We’ve studied different approaches taken to stakeholder engagement and found three fails that are common to most ‘controversial’ infrastructure projects.

Firstly, there’s a tendency to not communicate enough, if at all.

Secondly, the communications approach relies too heavily on traditional PR.

And, thirdly, it’s too rigid with little done to modify plans in accordance with local feedback.

Let’s look at these in turn.

The lack of communication, where it exists, often stems from a fear of saying things that will be twisted in the media by organised opposition campaigns. This is totally understandable, but organised campaigners are the vocal minority in any population - by allowing them to close down your communications efforts, you do three things: you make it hard for everyone else to get the facts; you look shifty and as though you’re hiding something; and so you hand your opponents a victory.

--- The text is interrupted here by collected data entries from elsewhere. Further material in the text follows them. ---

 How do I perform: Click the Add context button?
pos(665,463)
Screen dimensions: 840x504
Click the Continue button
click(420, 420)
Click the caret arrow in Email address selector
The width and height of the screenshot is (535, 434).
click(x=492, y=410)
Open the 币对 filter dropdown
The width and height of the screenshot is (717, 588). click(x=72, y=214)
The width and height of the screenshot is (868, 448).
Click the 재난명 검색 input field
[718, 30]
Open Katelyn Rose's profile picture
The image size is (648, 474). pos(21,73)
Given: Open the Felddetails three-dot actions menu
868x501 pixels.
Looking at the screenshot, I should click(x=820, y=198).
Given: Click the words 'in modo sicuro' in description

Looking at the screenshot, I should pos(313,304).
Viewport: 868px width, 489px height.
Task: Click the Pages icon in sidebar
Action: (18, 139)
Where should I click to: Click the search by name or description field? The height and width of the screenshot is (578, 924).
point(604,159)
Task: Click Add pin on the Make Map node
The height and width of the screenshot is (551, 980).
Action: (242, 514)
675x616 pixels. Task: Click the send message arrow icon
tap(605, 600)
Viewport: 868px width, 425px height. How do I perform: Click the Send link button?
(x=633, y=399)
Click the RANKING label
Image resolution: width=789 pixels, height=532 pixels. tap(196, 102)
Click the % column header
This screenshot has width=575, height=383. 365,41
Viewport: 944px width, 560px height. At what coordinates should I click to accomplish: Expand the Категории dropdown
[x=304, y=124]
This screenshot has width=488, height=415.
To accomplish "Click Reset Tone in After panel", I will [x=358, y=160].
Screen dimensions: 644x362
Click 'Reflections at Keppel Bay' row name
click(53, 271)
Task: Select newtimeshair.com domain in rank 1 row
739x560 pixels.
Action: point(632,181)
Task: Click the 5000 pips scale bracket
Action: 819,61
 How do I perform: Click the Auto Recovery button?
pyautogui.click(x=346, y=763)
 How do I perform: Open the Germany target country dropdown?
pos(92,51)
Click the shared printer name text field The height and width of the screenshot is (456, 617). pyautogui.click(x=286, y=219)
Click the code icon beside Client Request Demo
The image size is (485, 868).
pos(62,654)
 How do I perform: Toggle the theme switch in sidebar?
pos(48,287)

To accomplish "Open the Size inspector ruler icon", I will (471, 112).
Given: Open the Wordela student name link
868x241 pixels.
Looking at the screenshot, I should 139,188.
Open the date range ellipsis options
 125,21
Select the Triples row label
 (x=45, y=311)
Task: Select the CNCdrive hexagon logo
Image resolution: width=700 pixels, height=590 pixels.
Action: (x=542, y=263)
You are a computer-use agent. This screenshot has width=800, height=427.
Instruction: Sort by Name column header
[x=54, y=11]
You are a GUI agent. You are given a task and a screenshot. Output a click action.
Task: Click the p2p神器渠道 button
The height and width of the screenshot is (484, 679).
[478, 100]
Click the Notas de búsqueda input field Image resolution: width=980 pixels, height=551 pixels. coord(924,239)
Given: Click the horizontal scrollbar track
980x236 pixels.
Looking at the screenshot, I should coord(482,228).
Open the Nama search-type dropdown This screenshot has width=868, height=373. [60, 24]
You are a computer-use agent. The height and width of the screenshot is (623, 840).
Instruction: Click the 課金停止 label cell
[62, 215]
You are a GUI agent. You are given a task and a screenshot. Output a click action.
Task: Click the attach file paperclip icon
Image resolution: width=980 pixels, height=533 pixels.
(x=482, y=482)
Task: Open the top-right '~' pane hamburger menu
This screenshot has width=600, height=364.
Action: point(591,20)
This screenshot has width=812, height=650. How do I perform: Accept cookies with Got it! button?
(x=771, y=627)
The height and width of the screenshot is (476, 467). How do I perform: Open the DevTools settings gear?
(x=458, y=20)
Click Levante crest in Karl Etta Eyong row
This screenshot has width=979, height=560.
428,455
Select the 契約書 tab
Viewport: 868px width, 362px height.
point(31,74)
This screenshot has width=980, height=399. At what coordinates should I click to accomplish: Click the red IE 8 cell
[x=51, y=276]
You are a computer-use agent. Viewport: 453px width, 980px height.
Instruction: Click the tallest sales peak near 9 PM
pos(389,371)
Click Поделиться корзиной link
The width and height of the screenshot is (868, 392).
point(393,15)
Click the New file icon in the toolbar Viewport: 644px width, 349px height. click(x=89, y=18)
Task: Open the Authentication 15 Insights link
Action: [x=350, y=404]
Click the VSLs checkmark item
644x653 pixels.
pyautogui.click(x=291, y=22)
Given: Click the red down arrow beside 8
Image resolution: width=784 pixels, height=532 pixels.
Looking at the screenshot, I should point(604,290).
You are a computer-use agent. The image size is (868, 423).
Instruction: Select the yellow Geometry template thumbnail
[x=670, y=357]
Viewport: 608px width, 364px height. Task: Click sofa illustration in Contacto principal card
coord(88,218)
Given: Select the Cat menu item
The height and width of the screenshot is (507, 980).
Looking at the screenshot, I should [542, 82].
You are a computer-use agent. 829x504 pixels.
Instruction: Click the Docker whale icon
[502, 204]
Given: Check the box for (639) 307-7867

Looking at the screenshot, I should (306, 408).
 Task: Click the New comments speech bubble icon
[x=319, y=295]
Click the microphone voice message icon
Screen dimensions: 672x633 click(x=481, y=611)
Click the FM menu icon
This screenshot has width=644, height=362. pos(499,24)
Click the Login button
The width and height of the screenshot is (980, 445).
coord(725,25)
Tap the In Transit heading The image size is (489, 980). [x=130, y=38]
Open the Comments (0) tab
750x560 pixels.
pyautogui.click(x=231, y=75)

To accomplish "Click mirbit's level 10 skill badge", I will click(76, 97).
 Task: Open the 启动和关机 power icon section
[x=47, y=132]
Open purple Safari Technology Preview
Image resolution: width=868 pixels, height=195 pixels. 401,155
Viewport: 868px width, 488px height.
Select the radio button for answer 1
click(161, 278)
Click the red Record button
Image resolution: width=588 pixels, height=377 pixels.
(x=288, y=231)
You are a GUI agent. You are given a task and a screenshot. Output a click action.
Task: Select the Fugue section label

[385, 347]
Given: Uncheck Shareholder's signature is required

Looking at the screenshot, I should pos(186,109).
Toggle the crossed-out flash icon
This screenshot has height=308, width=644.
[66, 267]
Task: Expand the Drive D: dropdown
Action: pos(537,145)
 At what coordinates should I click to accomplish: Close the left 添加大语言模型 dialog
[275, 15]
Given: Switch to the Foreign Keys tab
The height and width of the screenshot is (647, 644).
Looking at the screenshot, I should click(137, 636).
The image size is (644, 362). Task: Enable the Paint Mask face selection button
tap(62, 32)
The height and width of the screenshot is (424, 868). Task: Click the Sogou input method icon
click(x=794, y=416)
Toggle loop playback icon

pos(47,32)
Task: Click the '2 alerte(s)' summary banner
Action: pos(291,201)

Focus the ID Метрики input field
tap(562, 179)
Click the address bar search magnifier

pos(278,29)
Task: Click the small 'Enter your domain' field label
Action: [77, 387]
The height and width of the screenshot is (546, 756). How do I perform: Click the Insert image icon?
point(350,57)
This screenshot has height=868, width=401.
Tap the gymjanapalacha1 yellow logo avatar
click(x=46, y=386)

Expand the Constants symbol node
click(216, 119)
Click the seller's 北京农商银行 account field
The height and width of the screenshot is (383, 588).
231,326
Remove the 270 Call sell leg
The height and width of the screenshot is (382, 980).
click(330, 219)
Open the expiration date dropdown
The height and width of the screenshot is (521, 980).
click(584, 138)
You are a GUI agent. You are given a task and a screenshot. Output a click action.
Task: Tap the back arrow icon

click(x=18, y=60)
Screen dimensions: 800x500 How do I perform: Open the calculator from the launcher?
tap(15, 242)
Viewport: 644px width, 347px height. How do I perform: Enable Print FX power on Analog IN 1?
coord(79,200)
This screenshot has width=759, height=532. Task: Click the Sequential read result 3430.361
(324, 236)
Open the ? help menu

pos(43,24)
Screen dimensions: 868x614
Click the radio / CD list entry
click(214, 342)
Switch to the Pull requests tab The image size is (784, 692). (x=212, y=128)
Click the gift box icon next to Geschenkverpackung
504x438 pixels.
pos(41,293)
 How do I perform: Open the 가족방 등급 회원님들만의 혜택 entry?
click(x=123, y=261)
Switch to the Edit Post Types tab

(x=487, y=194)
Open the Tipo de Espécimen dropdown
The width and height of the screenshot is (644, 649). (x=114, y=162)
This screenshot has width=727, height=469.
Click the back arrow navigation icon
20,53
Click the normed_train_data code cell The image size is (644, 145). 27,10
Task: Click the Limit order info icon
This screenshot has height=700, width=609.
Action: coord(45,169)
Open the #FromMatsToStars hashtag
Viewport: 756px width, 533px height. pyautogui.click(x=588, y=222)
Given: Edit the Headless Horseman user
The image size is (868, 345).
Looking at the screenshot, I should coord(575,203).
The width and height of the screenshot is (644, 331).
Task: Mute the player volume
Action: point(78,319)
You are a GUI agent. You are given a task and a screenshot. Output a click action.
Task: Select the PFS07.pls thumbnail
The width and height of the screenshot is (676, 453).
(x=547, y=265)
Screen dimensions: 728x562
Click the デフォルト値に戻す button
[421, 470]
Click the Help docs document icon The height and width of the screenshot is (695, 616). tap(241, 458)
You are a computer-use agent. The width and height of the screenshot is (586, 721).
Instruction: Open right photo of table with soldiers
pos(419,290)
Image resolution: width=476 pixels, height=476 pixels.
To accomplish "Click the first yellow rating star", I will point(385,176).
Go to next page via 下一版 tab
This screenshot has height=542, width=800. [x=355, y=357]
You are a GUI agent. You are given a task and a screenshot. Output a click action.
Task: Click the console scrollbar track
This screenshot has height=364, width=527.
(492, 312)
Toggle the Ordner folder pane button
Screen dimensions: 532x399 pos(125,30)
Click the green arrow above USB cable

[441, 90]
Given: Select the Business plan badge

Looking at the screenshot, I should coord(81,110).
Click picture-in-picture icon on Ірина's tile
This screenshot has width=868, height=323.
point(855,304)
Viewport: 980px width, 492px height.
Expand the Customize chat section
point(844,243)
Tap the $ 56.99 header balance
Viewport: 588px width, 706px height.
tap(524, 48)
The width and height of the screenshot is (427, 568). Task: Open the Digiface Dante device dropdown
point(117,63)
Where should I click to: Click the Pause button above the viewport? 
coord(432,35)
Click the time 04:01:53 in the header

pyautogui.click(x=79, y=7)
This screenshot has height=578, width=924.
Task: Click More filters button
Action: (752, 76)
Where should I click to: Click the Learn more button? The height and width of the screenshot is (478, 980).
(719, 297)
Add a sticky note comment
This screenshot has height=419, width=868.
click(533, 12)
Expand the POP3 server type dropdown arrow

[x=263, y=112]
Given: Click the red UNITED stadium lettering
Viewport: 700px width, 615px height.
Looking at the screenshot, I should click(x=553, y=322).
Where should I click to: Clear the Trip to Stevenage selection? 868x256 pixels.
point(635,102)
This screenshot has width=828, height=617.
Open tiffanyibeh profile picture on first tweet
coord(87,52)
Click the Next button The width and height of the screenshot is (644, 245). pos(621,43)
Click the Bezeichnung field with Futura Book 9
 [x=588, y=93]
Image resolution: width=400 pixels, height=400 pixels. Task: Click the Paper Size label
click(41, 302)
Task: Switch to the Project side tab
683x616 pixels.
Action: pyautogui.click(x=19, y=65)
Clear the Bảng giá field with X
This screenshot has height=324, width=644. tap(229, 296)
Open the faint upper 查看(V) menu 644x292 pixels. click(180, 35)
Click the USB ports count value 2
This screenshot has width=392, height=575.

Where developers in ‘third rail’ infrastructure projects do communicate, it can be overly dependent on PR - hosting town hall meetings with information display boards, and trying to secure positive media coverage. There’s nothing wrong with either of these approaches, but they must be part of a broader communications thrust and that has to be two-way to make it meaningful.

Which brings us to that third fail: not really listening to people’s genuine concerns and trying to address them where possible. If your communications are all outbound, with no proper feedback channels and only cursory consideration given to local representations, you’ll quickly give people the impression that you just don’t care and are going to drive your plans through at any cost.

Ever heard of the Swiss Cheese Model as it relates to safety management? In it, an organisation's defences against failure are modelled as a series of barriers, represented as slices of cheese. The holes in the slices represent weaknesses in individual parts of the system and are continually varying in size and position across the slices. The system produces failures when a hole in each slice momentarily aligns, permitting "a trajectory of accident opportunity", so that a hazard passes through holes in all of the slices, leading to a failure.


We can apply this in stakeholder engagement too. Each of the fails we’ve addressed here are bad enough on their own, but should all three become aligned, then the communications challenges of your venture suddenly become epic, necessitating a total re-think and entirely new approaches altogether - where you spend most of your time on the back foot rather than in the lead.

Avoid these fails by communicating openly and often, using methods that go beyond just PR, and demonstrate that you’re really listening to the stakeholders you might affect.